-- TASK OBJECTIVE --
Copy out every one of the lines below that contains the string "what", treating uppercase and lowercase as different.

** BEGIN PROVIDED MATERIAL **

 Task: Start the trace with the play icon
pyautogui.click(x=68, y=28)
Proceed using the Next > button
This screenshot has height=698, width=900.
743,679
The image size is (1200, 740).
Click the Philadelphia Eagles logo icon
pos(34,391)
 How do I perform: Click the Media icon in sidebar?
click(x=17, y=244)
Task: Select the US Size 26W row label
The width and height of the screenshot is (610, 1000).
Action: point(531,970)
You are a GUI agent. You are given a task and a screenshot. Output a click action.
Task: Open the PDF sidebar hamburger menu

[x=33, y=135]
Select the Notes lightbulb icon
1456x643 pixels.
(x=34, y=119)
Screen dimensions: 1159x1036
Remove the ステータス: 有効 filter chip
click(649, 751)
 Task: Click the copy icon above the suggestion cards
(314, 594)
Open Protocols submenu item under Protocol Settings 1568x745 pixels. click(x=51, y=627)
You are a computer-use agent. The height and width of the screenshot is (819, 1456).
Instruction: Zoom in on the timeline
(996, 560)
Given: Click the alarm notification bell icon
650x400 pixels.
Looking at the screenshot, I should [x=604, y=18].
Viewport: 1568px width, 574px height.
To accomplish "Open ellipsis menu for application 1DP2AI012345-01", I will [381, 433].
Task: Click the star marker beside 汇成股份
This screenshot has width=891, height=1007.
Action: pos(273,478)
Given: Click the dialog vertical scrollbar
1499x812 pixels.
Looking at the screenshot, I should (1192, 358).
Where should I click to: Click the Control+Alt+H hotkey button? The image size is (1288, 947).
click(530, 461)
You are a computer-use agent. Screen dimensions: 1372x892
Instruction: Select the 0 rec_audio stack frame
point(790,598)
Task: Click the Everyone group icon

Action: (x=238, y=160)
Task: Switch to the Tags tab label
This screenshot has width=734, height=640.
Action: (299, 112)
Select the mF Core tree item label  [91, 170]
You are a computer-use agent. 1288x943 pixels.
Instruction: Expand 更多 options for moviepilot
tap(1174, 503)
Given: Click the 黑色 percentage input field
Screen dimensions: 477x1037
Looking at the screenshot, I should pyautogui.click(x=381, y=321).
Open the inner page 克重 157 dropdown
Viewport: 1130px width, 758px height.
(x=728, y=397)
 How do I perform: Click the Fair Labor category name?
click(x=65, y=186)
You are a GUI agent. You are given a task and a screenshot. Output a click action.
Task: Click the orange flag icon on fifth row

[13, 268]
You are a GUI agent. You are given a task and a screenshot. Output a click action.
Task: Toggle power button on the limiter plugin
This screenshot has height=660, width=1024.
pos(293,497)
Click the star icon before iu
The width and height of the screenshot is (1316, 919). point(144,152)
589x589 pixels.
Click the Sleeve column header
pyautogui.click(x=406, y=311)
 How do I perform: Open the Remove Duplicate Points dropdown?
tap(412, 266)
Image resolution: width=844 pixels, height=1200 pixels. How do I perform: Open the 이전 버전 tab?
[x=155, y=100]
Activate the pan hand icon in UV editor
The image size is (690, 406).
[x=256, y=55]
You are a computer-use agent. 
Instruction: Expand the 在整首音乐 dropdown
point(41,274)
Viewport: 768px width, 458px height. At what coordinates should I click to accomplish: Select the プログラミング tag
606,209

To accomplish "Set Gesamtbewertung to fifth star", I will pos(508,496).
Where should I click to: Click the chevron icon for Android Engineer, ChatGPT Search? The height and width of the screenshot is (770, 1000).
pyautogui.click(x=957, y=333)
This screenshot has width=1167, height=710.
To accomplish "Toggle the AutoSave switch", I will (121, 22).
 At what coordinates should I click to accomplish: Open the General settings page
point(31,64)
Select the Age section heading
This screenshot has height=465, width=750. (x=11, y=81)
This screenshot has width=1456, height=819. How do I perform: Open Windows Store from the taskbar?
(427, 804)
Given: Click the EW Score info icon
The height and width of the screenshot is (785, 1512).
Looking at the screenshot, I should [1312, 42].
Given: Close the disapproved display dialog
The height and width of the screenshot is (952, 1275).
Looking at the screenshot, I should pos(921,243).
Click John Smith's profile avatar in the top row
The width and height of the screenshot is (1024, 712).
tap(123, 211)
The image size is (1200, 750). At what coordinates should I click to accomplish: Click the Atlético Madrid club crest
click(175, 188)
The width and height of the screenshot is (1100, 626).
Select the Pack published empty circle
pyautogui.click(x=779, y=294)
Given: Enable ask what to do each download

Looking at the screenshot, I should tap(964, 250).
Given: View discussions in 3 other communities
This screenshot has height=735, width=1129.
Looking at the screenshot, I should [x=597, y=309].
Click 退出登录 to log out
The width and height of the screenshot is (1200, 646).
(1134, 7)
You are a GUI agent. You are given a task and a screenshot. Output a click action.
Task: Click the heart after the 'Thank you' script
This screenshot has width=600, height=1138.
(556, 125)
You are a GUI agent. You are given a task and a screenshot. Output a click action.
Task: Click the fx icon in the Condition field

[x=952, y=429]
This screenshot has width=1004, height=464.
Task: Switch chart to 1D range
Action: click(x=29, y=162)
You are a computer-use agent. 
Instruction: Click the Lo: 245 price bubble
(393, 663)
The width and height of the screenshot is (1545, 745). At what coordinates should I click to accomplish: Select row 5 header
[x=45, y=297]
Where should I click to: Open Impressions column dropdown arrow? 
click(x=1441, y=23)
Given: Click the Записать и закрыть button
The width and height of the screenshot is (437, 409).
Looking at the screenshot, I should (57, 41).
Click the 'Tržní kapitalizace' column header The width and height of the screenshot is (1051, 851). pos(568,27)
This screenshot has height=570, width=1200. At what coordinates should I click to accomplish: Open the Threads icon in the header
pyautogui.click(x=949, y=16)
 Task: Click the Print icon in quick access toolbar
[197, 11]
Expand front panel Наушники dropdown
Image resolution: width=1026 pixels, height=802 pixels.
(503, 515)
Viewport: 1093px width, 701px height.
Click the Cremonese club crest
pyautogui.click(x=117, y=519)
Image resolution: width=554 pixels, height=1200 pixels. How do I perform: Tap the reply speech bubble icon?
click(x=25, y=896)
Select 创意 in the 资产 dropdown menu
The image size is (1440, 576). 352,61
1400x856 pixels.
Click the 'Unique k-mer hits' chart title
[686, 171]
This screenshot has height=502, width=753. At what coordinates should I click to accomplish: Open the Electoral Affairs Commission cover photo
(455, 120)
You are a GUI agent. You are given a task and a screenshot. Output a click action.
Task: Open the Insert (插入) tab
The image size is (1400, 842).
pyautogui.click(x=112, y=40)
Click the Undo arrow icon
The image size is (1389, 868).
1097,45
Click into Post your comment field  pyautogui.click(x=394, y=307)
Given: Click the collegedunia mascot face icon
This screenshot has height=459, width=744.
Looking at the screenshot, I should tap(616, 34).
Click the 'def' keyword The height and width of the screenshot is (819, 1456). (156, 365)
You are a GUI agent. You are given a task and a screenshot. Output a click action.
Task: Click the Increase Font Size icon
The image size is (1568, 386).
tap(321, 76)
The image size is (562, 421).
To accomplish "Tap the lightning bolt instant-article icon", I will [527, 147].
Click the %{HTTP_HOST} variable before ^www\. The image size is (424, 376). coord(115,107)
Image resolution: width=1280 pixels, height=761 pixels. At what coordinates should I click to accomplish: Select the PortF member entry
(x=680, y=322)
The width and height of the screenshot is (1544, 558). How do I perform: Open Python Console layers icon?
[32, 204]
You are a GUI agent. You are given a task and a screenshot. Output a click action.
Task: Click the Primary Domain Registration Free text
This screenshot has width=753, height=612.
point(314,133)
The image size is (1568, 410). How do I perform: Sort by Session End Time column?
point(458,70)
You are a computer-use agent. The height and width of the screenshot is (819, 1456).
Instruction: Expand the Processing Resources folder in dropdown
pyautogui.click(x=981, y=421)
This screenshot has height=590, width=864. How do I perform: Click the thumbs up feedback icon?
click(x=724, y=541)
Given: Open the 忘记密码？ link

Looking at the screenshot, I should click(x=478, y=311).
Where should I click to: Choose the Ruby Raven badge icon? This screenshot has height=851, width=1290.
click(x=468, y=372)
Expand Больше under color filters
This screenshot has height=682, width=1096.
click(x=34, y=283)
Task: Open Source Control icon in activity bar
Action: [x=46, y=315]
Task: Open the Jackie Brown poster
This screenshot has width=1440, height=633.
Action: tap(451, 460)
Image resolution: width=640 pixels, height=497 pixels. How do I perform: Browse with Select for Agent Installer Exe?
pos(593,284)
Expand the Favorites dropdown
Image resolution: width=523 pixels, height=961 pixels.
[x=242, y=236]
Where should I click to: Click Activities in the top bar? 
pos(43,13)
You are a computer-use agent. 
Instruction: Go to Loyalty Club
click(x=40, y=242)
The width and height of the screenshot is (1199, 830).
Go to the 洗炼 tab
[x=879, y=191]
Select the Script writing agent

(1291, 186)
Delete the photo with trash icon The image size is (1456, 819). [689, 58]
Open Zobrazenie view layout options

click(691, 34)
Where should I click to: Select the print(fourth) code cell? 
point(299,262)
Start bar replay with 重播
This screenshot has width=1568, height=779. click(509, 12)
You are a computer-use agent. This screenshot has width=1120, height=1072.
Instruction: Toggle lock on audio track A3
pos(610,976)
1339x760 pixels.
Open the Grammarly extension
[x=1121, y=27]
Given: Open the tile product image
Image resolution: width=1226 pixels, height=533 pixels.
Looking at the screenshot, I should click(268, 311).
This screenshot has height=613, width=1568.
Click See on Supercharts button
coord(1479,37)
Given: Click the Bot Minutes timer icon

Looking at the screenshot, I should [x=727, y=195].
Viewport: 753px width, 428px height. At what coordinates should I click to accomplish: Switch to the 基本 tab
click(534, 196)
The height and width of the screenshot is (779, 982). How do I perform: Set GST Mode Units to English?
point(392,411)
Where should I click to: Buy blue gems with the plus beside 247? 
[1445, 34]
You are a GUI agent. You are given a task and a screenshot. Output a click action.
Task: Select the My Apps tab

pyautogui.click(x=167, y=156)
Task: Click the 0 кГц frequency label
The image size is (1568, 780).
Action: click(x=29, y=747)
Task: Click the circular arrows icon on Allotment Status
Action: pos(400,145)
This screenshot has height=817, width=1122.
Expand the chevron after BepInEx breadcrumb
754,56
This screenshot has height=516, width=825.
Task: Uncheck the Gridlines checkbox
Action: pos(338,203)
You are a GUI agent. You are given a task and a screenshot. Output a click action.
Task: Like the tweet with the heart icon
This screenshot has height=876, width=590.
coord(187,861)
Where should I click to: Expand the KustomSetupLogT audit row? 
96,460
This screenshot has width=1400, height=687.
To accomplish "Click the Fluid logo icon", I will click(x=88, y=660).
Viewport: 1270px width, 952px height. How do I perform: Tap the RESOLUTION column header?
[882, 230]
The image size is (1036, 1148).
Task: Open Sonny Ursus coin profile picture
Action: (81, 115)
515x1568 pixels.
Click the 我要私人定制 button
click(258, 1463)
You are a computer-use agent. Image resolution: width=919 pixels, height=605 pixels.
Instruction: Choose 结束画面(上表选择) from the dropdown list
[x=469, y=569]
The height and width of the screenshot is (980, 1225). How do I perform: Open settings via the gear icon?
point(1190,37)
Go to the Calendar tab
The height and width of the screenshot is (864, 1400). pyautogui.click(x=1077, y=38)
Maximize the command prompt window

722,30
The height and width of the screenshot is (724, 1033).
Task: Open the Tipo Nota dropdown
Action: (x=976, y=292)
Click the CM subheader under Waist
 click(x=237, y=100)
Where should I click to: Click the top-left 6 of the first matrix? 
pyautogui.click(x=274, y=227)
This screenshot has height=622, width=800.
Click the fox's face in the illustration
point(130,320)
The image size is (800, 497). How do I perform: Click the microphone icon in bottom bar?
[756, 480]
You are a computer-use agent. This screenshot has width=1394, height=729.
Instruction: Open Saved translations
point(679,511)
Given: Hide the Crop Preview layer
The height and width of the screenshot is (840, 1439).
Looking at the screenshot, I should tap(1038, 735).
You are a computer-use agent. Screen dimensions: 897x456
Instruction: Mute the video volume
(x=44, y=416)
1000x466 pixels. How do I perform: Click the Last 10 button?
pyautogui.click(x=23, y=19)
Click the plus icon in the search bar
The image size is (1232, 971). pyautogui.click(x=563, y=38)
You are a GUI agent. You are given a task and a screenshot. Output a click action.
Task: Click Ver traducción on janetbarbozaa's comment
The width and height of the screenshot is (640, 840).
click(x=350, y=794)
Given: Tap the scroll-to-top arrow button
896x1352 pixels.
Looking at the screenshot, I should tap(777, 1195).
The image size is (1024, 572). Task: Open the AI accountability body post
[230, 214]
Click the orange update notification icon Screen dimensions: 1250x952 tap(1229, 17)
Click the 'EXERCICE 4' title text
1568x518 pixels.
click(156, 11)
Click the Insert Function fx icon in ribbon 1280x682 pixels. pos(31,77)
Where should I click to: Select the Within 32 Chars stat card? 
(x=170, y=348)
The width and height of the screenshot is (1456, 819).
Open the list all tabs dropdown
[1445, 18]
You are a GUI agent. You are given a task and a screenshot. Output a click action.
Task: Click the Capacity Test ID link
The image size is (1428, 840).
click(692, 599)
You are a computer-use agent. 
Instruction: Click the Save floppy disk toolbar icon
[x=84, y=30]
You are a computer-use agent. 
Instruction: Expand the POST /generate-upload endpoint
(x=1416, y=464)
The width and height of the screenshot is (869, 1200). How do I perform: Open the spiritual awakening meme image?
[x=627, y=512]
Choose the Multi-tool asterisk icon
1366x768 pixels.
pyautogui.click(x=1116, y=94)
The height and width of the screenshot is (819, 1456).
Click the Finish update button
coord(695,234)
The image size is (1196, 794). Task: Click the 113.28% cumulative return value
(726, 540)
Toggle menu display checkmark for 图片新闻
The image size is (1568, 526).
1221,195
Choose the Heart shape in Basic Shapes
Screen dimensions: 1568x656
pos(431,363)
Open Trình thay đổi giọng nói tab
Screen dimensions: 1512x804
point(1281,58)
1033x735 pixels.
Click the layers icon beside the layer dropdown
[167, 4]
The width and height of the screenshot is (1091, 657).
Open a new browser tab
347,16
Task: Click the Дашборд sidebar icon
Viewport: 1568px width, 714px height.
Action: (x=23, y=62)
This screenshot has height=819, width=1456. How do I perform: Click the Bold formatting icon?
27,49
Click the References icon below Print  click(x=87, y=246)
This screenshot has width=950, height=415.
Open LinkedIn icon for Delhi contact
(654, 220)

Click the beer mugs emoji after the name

** END PROVIDED MATERIAL **

-- EXERCISE RESULT --
Viewport: 768px width, 458px height. At what coordinates should I click to accomplish: Select the プログラミング tag
 At what coordinates should I click to accomplish: Open the General settings page
The image size is (1200, 750). At what coordinates should I click to accomplish: Click the Atlético Madrid club crest
Given: Enable ask what to do each download
The width and height of the screenshot is (1545, 745). At what coordinates should I click to accomplish: Select row 5 header
This screenshot has height=570, width=1200. At what coordinates should I click to accomplish: Open the Threads icon in the header
This screenshot has height=502, width=753. At what coordinates should I click to accomplish: Open the Electoral Affairs Commission cover photo
Image resolution: width=1280 pixels, height=761 pixels. At what coordinates should I click to accomplish: Select the PortF member entry
Viewport: 753px width, 428px height. At what coordinates should I click to accomplish: Switch to the 基本 tab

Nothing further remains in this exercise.